### Source
Mumsnet has not checked the qualifications of anyone posting here. If you need help urgently, please see our domestic violence webguide and/or relationships webguide, which can point you to expert advice and support.
I haven't lost anything here have I?(6 Posts)
This will seem minor in comparison to some other threads I think but please could I have some feedback. I have aspergers so can't always read things or be sure of my choices when it comes to relationships. I would really like an opinion so I can stop mulling over this.
I have been chatting to a man I used to work with through text and phone. We have a lot in common and were meant to meet up soon. It meant waiting a few weeks because I am a lone parent without many babysitters. He said he really liked me, was glad we were back in touch and was looking forward to meeting up.
The other night he said he didn't think there was any point talking anymore. "Coincidentally" this coincided with me finding out my dc wouldn't be going to regular childcare until the next academic year so wouldn't be free every weekday. He said it was nothing to do with that but then went on to complain that I wouldn't bring my dc along to meet up even casually just so we could at least hang out.

### Data section
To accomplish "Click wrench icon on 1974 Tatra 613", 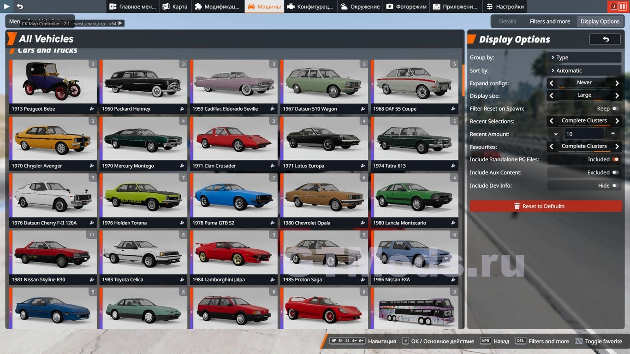I will pos(453,166).
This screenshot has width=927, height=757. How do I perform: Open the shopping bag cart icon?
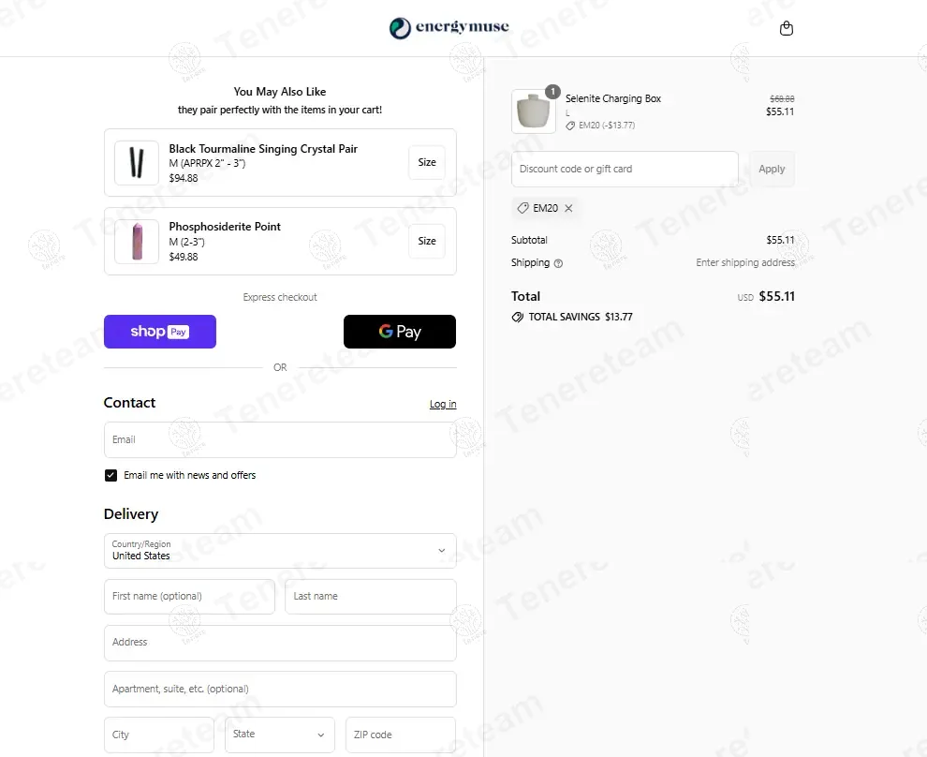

### Given task
Please write out again the part of the forum post that opens with the words "I have been" and closes with "least hang out.", switching "lone parent" to "single parent".

### Solution for this exercise
I have been chatting to a man I used to work with through text and phone. We have a lot in common and were meant to meet up soon. It meant waiting a few weeks because I am a single parent without many babysitters. He said he really liked me, was glad we were back in touch and was looking forward to meeting up.
The other night he said he didn't think there was any point talking anymore. "Coincidentally" this coincided with me finding out my dc wouldn't be going to regular childcare until the next academic year so wouldn't be free every weekday. He said it was nothing to do with that but then went on to complain that I wouldn't bring my dc along to meet up even casually just so we could at least hang out.